Task prompt: Read through the data below and state how many of its lines contain the word "will", adding nothing.

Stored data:
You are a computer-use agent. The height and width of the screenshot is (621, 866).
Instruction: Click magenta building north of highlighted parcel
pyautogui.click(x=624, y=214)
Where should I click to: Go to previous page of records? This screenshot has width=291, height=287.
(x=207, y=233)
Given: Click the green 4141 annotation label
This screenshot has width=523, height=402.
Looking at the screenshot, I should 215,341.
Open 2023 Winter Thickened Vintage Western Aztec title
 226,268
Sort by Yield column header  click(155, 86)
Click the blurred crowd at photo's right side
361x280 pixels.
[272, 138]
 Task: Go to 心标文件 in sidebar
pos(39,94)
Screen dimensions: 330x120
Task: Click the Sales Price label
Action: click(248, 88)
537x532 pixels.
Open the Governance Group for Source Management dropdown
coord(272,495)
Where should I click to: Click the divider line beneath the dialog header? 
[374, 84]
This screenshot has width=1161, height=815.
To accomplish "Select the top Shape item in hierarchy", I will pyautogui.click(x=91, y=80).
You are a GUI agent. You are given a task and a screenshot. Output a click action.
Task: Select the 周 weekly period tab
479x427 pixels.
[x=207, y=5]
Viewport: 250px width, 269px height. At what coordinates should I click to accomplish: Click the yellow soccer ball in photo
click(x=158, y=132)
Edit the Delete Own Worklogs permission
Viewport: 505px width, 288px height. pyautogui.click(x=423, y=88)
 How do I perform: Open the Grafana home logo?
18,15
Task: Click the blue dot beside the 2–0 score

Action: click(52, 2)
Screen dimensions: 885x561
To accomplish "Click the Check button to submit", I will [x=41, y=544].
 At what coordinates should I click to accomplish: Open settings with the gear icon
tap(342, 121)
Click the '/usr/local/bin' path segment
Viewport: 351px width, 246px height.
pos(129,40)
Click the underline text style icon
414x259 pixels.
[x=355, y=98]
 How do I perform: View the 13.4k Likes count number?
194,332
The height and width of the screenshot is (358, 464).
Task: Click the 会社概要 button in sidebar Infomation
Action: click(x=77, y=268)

Result of the task: 2